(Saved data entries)
----------

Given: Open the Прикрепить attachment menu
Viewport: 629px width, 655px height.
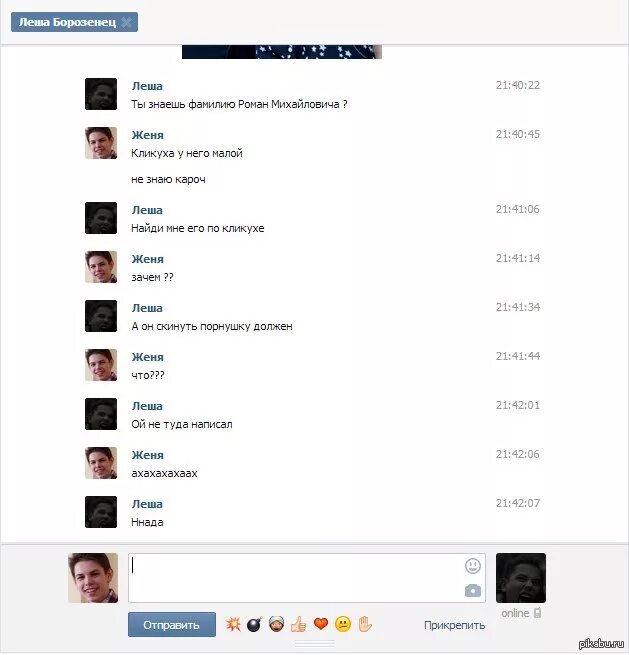Looking at the screenshot, I should [454, 625].
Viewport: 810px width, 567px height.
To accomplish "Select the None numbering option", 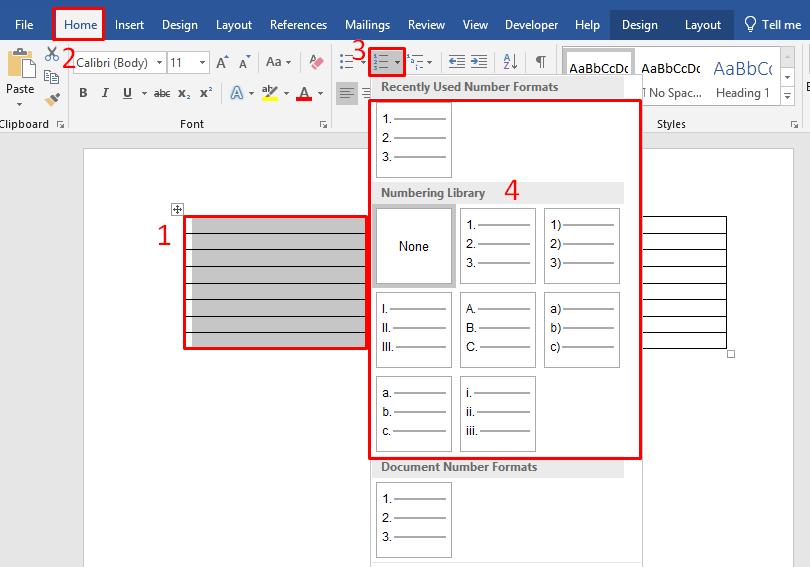I will click(414, 246).
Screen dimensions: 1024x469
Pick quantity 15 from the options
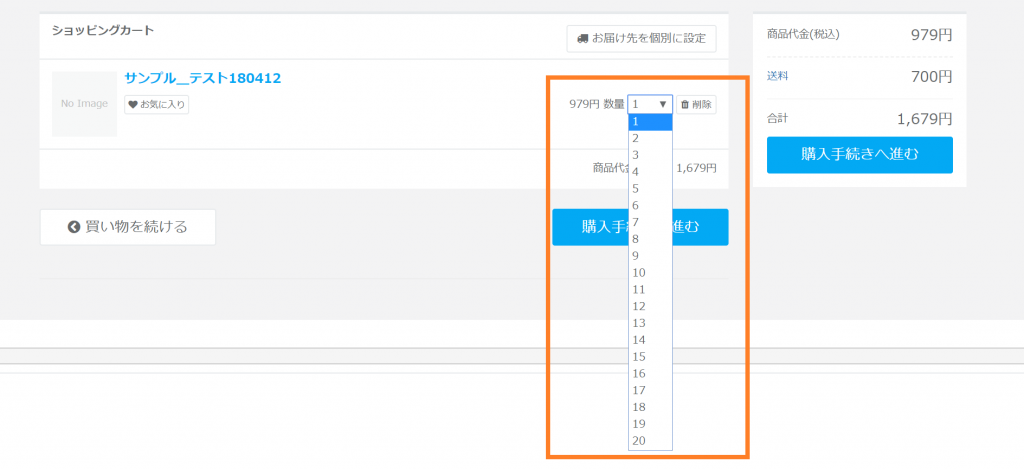[x=649, y=357]
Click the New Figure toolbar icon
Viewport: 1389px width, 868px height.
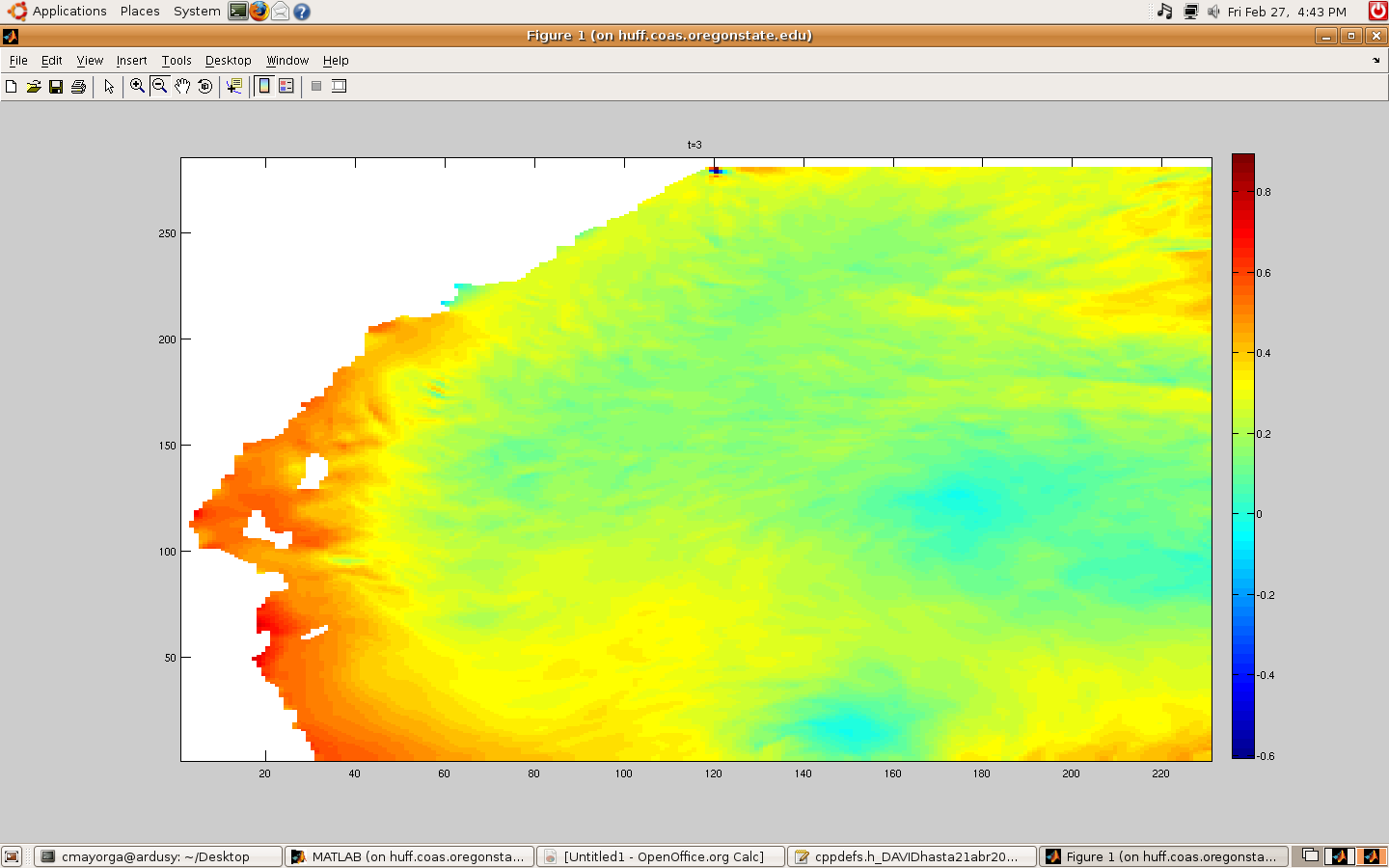(12, 87)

----------

Task to carry out: Only the lines from the one with "Click the New Figure toolbar icon" through the final line of the data should be written out, exactly and including both ends. Skip the pictures.

Reply to the task:
Click the New Figure toolbar icon
Viewport: 1389px width, 868px height.
(12, 87)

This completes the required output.